##### AVAILABLE DATA
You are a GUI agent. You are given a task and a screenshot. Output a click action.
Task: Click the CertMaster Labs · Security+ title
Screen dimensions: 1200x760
##########
##### AVAILABLE DATA
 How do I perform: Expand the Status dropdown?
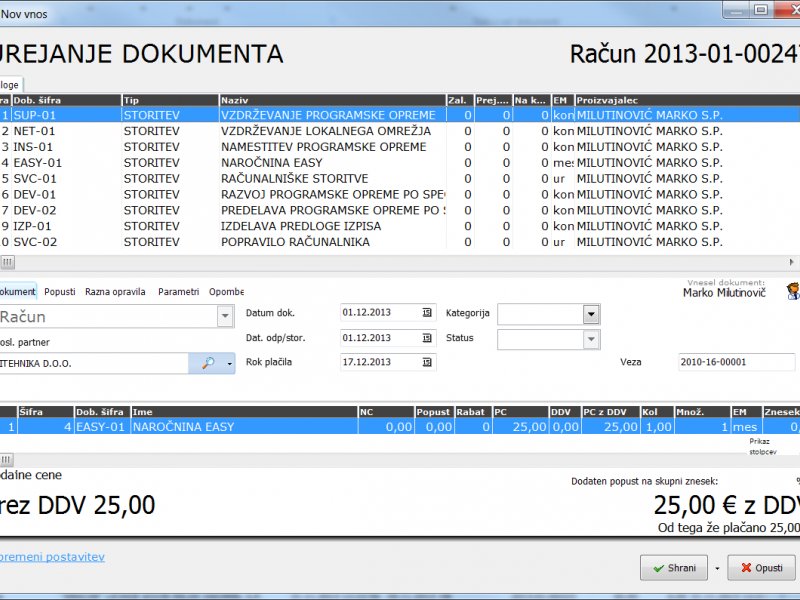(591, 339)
##########
[WHAT TO DO] Above are the records. Print exactly, and only, the lines from the line with "You are a GUI" to the line with "Screen dimensions: 1200x760", both inclusive.

[OUTPUT BELOW]
You are a GUI agent. You are given a task and a screenshot. Output a click action.
Task: Click the CertMaster Labs · Security+ title
Screen dimensions: 1200x760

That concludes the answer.